_ZIELSETZUNG:_ Übertragen Sie die folgenden Zeilen in eine Markdown-Tabelle mit den Spalten „Nr“ und „Inhalt“. Leerzeilen lassen Sie dabei weg.

▽

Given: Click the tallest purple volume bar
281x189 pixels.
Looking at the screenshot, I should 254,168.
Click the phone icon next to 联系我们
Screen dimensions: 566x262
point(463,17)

△

_ERWARTETE ANTWORT:_
| Nr | Inhalt |
|---|---|
| 1 | Given: Click the tallest purple volume bar |
| 2 | 281x189 pixels. |
| 3 | Looking at the screenshot, I should 254,168. |
| 4 | Click the phone icon next to 联系我们 |
| 5 | Screen dimensions: 566x262 |
| 6 | point(463,17) |